** RECORDED DATA follows **

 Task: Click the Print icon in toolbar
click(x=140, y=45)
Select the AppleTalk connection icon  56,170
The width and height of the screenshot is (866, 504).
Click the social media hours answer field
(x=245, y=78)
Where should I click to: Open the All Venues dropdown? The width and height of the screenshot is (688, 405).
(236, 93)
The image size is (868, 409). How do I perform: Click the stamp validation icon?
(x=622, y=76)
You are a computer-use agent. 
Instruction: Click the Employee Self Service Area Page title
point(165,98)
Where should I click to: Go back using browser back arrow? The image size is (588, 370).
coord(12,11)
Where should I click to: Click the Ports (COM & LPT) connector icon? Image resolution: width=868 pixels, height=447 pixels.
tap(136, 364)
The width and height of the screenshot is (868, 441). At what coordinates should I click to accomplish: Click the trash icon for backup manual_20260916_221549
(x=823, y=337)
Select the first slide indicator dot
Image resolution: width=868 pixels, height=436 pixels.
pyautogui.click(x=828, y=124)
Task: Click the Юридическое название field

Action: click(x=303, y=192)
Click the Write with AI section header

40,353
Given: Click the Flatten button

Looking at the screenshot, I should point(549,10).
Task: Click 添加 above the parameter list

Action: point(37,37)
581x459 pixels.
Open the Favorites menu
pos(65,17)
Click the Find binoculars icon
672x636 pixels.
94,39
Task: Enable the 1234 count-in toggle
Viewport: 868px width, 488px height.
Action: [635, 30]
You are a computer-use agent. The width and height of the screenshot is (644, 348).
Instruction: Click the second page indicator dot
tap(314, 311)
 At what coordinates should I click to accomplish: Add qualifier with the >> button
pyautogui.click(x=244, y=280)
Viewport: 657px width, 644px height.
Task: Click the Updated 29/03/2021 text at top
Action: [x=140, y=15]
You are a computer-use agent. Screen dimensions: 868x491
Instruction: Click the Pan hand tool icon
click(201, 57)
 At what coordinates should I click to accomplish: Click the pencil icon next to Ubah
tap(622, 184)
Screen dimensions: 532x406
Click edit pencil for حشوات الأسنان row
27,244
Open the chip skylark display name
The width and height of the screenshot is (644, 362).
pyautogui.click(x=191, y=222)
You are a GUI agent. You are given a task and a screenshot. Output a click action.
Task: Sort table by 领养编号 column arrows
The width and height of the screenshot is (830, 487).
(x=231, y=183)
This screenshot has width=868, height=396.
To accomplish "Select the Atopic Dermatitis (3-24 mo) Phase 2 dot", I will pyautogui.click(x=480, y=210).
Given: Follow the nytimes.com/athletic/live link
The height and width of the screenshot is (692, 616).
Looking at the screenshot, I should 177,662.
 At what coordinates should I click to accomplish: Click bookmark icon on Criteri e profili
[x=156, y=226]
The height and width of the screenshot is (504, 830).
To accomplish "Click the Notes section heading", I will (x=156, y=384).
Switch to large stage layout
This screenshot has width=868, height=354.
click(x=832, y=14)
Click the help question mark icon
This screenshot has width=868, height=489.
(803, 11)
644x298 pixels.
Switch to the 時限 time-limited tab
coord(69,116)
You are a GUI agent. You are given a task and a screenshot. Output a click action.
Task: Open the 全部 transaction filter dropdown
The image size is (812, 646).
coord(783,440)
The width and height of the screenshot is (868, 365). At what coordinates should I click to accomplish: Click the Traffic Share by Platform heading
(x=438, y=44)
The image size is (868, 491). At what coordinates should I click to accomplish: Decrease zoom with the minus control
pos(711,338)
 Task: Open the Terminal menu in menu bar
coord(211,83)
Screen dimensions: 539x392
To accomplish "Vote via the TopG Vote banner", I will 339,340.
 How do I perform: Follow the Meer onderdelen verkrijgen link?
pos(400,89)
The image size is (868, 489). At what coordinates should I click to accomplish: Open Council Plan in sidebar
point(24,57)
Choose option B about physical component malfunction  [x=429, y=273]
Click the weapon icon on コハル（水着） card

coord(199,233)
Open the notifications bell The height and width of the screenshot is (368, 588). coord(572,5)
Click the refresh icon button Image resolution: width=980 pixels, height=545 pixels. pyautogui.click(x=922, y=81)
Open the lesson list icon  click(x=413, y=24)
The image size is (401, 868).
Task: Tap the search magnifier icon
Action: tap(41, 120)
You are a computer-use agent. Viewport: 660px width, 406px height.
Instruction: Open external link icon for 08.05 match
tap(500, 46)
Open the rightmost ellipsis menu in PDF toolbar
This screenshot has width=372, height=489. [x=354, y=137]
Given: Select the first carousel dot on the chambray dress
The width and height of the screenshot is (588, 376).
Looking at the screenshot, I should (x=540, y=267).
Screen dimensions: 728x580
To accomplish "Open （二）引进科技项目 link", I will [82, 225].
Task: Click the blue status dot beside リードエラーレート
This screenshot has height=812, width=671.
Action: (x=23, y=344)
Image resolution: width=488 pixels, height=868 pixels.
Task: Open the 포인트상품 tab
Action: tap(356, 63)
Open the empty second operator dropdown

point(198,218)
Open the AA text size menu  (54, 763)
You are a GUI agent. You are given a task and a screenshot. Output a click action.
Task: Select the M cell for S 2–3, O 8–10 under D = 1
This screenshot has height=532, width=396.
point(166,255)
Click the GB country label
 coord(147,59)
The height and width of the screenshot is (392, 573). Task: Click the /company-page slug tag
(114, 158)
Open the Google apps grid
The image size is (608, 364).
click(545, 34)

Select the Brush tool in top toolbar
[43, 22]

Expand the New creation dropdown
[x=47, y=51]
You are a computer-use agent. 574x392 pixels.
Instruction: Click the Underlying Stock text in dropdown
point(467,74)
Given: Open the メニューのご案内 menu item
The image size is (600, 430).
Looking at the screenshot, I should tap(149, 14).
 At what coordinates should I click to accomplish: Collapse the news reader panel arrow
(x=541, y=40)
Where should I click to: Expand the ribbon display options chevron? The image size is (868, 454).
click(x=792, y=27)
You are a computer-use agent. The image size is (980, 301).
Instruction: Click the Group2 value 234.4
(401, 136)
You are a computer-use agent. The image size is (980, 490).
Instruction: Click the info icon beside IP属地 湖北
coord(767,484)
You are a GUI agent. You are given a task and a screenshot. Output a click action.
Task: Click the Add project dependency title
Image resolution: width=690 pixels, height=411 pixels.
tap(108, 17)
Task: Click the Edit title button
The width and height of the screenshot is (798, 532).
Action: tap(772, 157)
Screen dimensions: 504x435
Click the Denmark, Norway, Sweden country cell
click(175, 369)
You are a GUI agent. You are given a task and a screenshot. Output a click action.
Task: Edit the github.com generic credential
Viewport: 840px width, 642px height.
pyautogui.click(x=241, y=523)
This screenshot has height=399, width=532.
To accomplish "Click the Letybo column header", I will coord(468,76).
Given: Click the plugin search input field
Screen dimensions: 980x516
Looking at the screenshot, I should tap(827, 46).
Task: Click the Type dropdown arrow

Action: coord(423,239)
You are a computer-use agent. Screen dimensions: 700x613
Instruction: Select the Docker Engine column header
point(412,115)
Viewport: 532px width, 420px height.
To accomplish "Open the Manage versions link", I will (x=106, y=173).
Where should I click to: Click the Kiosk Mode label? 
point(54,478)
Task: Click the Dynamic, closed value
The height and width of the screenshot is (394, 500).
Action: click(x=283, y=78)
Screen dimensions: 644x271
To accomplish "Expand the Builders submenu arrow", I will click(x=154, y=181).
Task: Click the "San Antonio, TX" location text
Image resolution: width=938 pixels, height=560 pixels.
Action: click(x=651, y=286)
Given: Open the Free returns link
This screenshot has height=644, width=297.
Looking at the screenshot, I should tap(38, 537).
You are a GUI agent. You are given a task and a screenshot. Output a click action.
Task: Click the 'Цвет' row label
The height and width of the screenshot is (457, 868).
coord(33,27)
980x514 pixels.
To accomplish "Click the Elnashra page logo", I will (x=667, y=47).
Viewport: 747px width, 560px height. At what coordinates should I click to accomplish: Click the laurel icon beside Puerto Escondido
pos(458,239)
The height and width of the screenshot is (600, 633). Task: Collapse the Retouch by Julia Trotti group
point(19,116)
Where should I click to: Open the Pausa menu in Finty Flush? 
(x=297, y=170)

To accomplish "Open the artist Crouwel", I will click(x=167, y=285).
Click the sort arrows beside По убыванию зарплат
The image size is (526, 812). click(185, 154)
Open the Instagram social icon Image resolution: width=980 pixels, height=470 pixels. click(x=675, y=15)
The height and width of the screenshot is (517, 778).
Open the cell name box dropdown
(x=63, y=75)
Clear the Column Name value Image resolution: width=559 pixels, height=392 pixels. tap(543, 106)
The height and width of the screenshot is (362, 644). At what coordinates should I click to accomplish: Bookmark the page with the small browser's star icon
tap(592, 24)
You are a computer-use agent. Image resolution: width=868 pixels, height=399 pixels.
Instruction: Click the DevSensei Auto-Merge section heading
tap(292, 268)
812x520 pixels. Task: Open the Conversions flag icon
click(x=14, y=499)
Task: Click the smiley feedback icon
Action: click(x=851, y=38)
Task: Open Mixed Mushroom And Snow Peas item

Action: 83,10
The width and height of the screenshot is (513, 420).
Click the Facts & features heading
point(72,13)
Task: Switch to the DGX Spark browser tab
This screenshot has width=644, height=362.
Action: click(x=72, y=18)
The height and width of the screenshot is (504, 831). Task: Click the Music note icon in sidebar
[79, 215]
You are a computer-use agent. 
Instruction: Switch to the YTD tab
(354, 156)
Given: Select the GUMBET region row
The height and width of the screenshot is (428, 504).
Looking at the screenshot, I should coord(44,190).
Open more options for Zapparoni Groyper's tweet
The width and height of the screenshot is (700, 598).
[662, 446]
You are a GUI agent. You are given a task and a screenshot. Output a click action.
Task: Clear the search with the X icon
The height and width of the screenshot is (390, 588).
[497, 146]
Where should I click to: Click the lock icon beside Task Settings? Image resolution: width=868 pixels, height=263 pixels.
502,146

** End of RECORDED DATA **

TASK INSTRUCTIONS: Only the number of lines in the data that hold "Clear" should be stated.

ANSWER SPACE: 2